In the Match threshold field, enter the
match probability threshold. Two data records match when the computed match
score is above this value.
In the Blocking Selection table, select
the column(s) from the input flow which you want to use as a blocking
key.

Defining a blocking key is not mandatory but advisable. Using a blocking
key partitions data in blocks and so reduces the number of records that need
to be examined, as comparisons are restricted to record pairs within each
block. Using blocking key(s) is very useful when you are processing big data
set.

Note that the Blocking Selection table in
the component is different from the Generation of
Blocking Key table in the match rule editor in the Profiling perspective.

The blocking column in tMatchGroup could
come from a tGenKey component (and would be
called T_GEN_KEY) or directly from the input schema (it
could be a ZIP column for instance). While the
Generation of Blocking Key table in the
match rule editor defines the parameters necessary to generate a blocking
key; this table is equivalent to the tGenKey component. The Generation of
Blocking Key table generates a blocking column
BLOCK_KEY used for blocking.
Click the Chart button in the top right
corner of the wizard to execute the Job using the imported match rule and
show the matching results in the wizard.

Configuration wizard in Map/Reduce Jobs

Warning

The information in this section is only for users that have subscribed to one of
the Talend solutions with Big Data and is not applicable to
Talend Open Studio for Big Data users.

In a Talend Map/Reduce Job, tMatchGroup, as well as the whole Map/Reduce Job using it, generates
native Map/Reduce code. This section presents the specific settings in the configuration
wizard of tMatchGroup when it is used in that
situation. For further information about a Talend Map/Reduce Job, see the Talend Big Data Getting Started Guide.

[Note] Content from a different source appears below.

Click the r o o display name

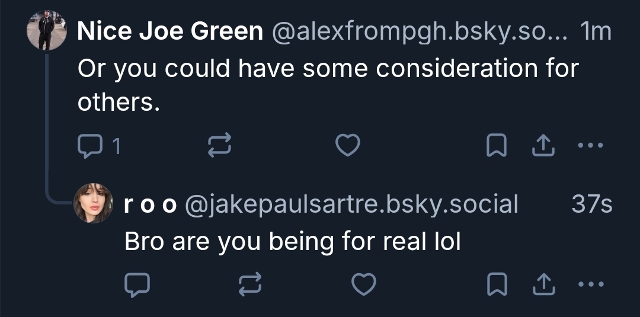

You can not open the configuration wizard unless you link an input component to the
tMatchGroup component.

From the configuration wizard in tMatchGroup, you can:

define multiple conditions using several match rules to group data,
set different match intervals for each rule,
import match rules created and tested in the studio and stored in the repository, and use
them in your match Jobs. You can only import rules configured with the VSR
algorithm. For further information, see Importing match rules from the studio repository.
select a blocking key to partition data.

The match results on multiple conditions will list data records that meet any of the
defined rules.

To create match rules from the configuration wizard, do the following:

Click the [+] button on the match rule
bar.
Set the parameters for the new rule in the Key
definition table and define its match interval.
Repeat the above steps to create as many match rules as needed. You can define
a different match interval for each rule.

When you define multiple rules, the Job conducts an OR match operation. It
evaluates data records against the first rule and the records that match are not
evaluated against the second rule.
In the Blocking Selection table, select the
column(s) from the input flow which you want to use as a blocking key.

Defining a blocking key is not mandatory but is very useful when you are
processing big data sets. A blocking key partitions data in blocks and so
reduces the number of records that need to be examined. This key can come from a
tGenKey component (and would be called
T_GEN_KEY) or directly from the input schema.
At the bottom right corner of the wizard, click either:
- OK to save the current
  configuration.
- Cancel to close the wizard and keep
  the configuration saved initially in the wizard.

Scenario 1: Grouping output data in separate flows according to the minimal distance
computed in each record

This scenario describes a basic Job that compares columns in the input file using the
Jaro-Winkler matching method on the
lname and fname column and the q-grams matching method on the address1
column. It then groups the output records in three output flows:

Uniques: lists the records which group
score (minimal distance computed in the record) is equal to
1.
Matches: lists the records which group
score (minimal distance computed in the record) is higher than the threshold
you define in the Confidence threshold
field.
Suspects: lists the records which group
score (minimal distance computed in the record) is below the threshold you
define in the Confidence threshold
field.

For another scenario that groups the output records in one single output flow, see
Scenario 2: Comparing columns and grouping in the output flow duplicate
records that have the same functional key.

Setting up the Job

Drop the following components from the Palette onto the design workspace: tFileInputExcel, tMatchGroup and three tLogRows.
Connect tFileInputExcel to tMatchGroup using the Main
link.
Connect tMatchGroup to the three
tLogRow components using the Unique rows, Confident
groups and Uncertain groups
links.

Warning

To be able to set three different output flows for the processed
records, you must first select the Separate
output check box in the Advanced
settings view of the tMatchGroup component. For further information, see the
section about configuring the tMatchGroup component.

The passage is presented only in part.